- [FRAGMENTO DEL DOCUMENTO]
■ ■ ■ ■ ■

En plena crisis de credibilidad y con varios frentes abiertos por su gestión política y los casos de presunta corrupción que salpican a su entorno, Pedro Sánchez ha encontrado en el conflicto de Gaza una tabla de salvación para desviar la atención. El presidente del Gobierno se ha lanzado a una ofensiva diplomática y mediática sin precedentes, situándose como abanderado de la causa palestina, en un intento evidente de ocupar el espacio informativo con un asunto internacional que, aunque relevante, está siendo utilizado como cortina de humo para ocultar sus propios escándalos.
Bajo el pretexto de defender los derechos humanos, Sánchez ha desplegado a sus ministros, portavoces y hasta a su militancia en manifestaciones, discursos y gestos simbólicos. La intención es clara: llenar portadas y telediarios con el drama de Gaza mientras se relega a un segundo plano la realidad política y judicial de nuestro país. Una realidad en la que el PSOE ha impulsado una amnistía sin precedentes, ha concedido indultos a golpistas condenados y ha hecho concesiones continuas a los partidos separatistas que buscan la destrucción del orden constitucional.
Mientras se alza la voz contra Netanyahu, se silencia cualquier debate sobre el deterioro institucional que vive España. La ley de amnistía, aprobada a cambio del apoyo de Junts y ERC para mantener a Sánchez en la Moncloa, ha sido el mayor ataque al Estado de derecho desde la transición. Lejos de buscar una reconciliación nacional, esta medida ha legitimado la deslealtad y ha humillado a los jueces que defendieron la legalidad democrática frente al procés.

■ ■ ■ ■ ■

- [EJERCICIOS PROPUESTOS]
1. Según el fragmento, ¿con el apoyo de qué partidos se aprobó la ley de amnistía?
2. Indique si cada afirmación concuerda con el fragmento y cite las palabras exactas que lo deciden: (a) Sánchez ha movilizado a ministros, portavoces y militantes en manifestaciones y discursos. (b) El fragmento califica el conflicto de Gaza como un asunto irrelevante. (c) La ley de amnistía ha perseguido una reconciliación nacional.

- [DATOS PROPORCIONADOS]
■ ■ ■ ■ ■

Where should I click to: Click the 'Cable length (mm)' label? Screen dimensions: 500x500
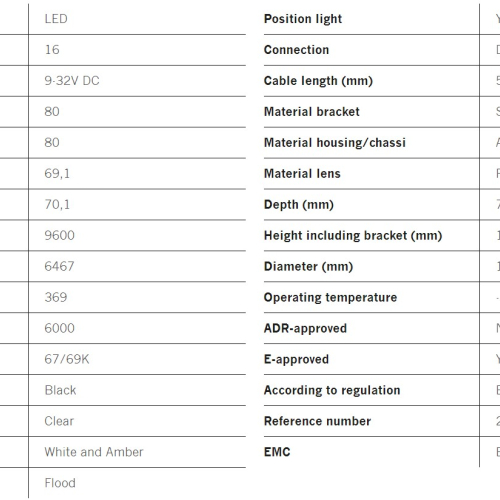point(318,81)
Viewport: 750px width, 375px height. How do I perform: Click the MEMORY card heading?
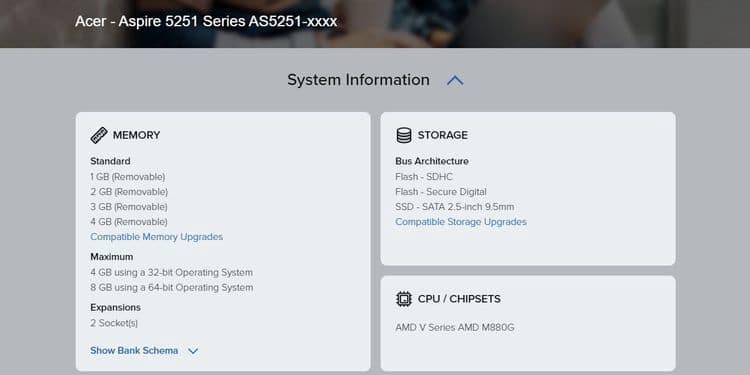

■ ■ ■ ■ ■

- [SOLUCIONES]
1. Con el apoyo de Junts y ERC.

2.
(a) Sí: «Sánchez ha desplegado a sus ministros, portavoces y hasta a su militancia en manifestaciones, discursos y gestos simbólicos».
(b) No: «un asunto internacional que, aunque relevante, está siendo utilizado como cortina de humo».
(c) No: «Lejos de buscar una reconciliación nacional, esta medida ha legitimado la deslealtad».